I told you. I said you'd gone mad, but you wouldn't listen.
Nor will I ever, you little shit. You can get away with things in hot blood that'd never work if you thought about them. Ask any tightrope walker — they never look down.
The broken ice rang like a peal of bells in the distance as a tug moved upstream, towing a barge, blacking out the lamps along the far shore and then relighting them. But nothing was moving, had moved, closer than that. I believed the Natasha was clear, and I broke cover and walked across the snow-covered boards of the quay.
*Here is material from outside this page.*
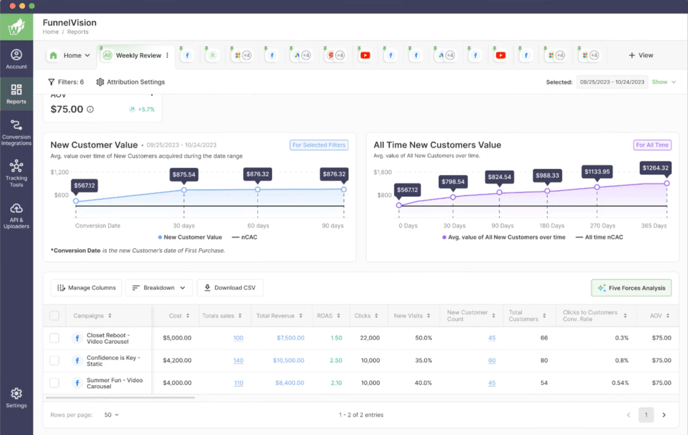Check the Closet Reboot campaign checkbox

coord(54,338)
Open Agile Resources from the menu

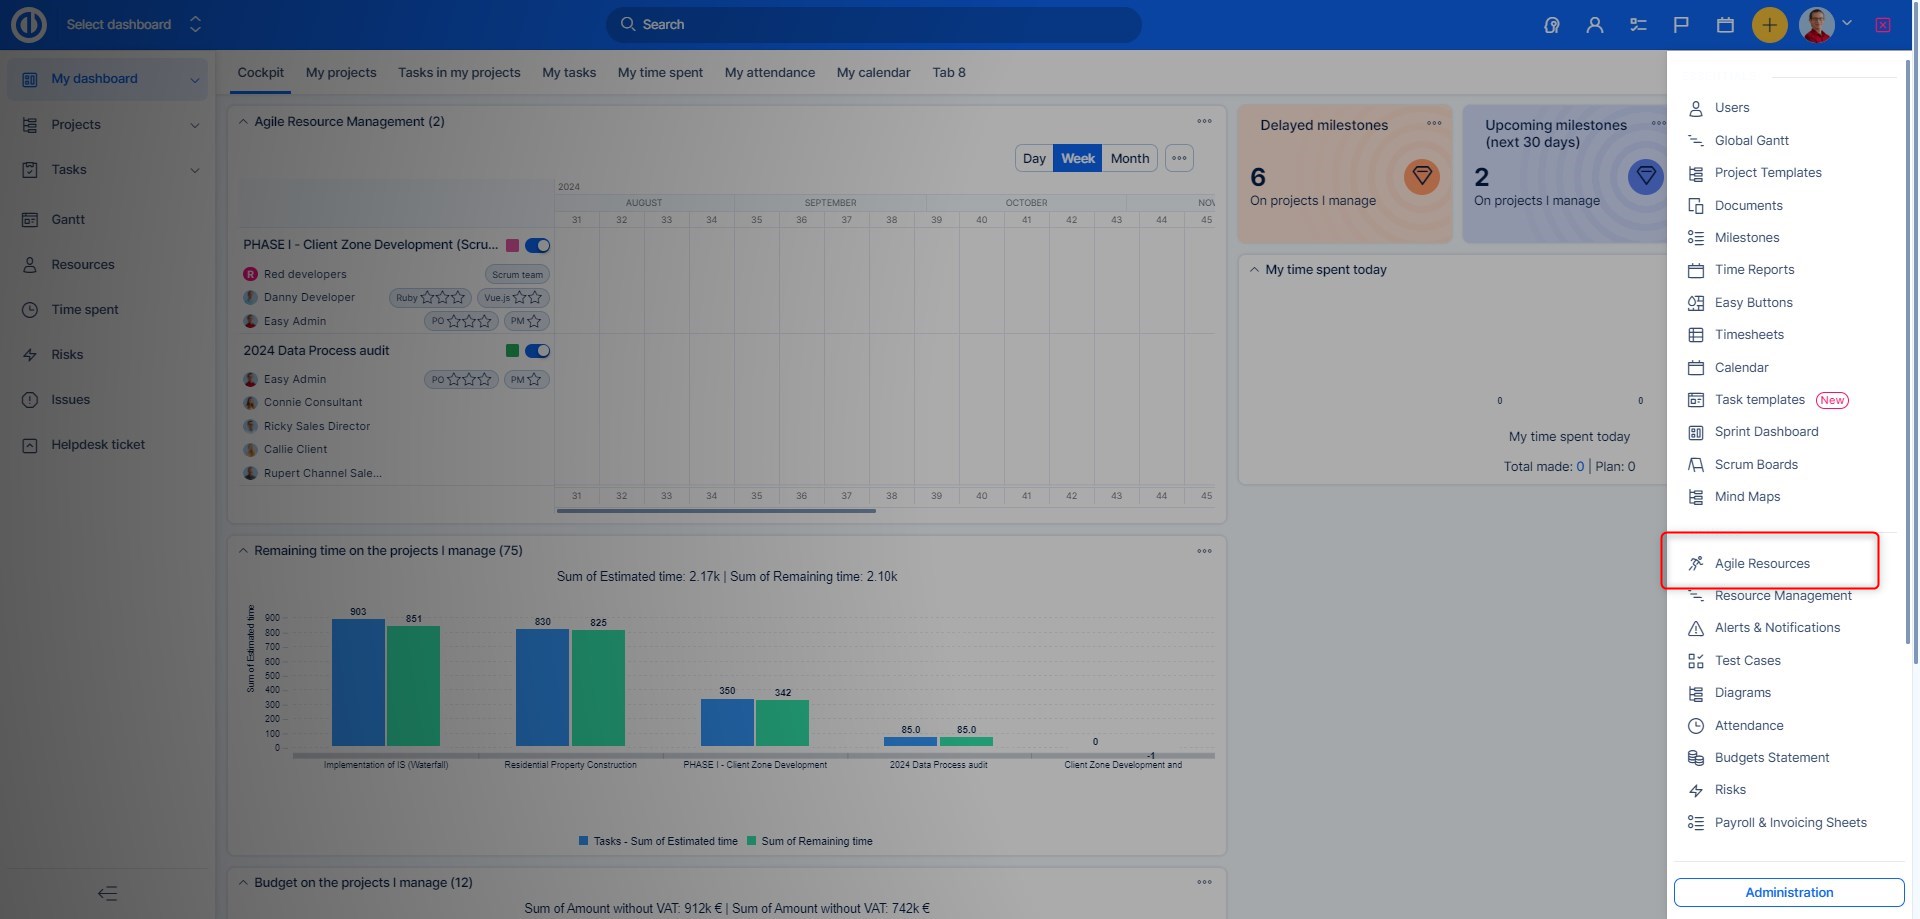pyautogui.click(x=1761, y=563)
The gangplank had been cleared by whatever support man had brought the provisions here for me, and he hadn't found it an easy choice: to leave evidence that the hulk was in some kind of use, or to leave me to make footprints on the snow and testify to the very same thing.
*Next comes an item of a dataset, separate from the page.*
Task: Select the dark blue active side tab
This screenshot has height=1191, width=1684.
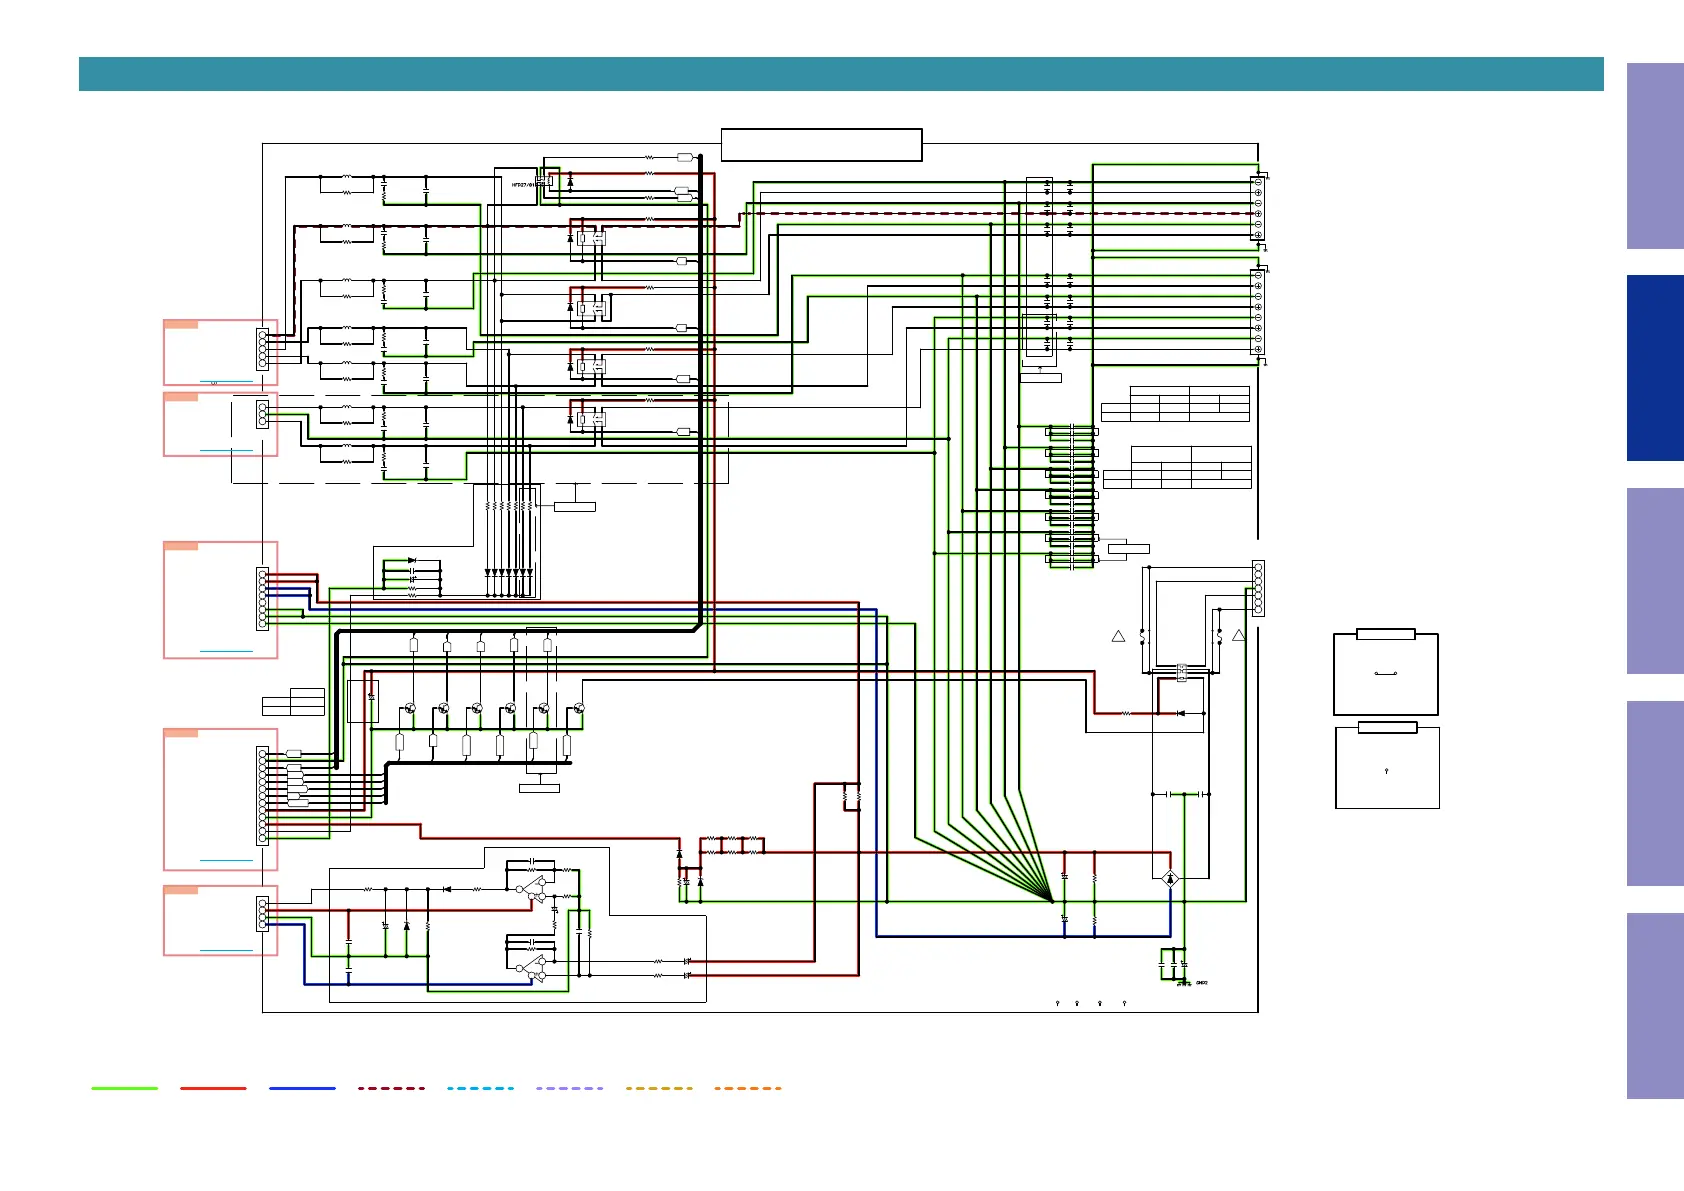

I dropped onto the deck and stood there, watching and listening again. The cabin had been wrecked and there was no door, just a hole through smashed timbers; I would have thought a crane had toppled or the boom had run its brake discs, coming down on the cabin. Snow had drifted inside the wreckage, its minuscule facets diamond-blue under the light of the moon.
Something splashed into the water and I swung my head and saw ripples crossing the surface some distance away, near the third vessel downriver, a sailing boat with the mast lying like a dead tree across the quayside. Yellow light came from its dark hulk, burning steadily, and I turned my head away. Watchers do not burn lamps to mark their presence, nor throw garbage out.
The support man had dropped a rope mat over the snow where the lower part of the steps was still solid, and I went down into the smell of rotting timber and rope and lamp-oil, ducking my head under abeam and seeing the glow of a night-light showing the way to the stairs down to the lower berths. I stood listening again, hearing nothing but the slap of water against the vessel's beam. The light grew stronger as I went below: there was a brass hurricane lamp burning with a good flame on the table of the main cabin below deck, with supplies stacked around it: black bread, cheeses, canned milk, dried fruit, half a dozen military-issue cans of self-heating soup, a plum cake… and I felt a moment of warmth for Ferris: all he'd been able to scrounge in the way of a safe-house for me was a rotting hulk among the ice floes, but he'd told the support man to raid the black market for what he could find to make it look like Christmas, on this unholy night.
I could still taste that man's blood in my mouth and I got the little black iron kettle and filled it and put it onto the butane stove for warm water to wash with and brush my teeth, we are not here to stint ourselves, my good friend, it's Christmas, remember, and have you ever tried to clean your teeth by biting on bloody icicles?
9:15 on my watch and I did only the necessary, getting out of the uniform and putting on warm sweaters and sheepskin boots. There were no rats here but they wouldn't be long in coming once they caught the scent of human habitation; I stowed all the vulnerable food packages in the cupboard with the torn poster on the door, girl in a fur hat and slacks and fur boots to the knee, I think it says a lot for a country where the women can look sexy in the depth of winter without a single bikini in sight.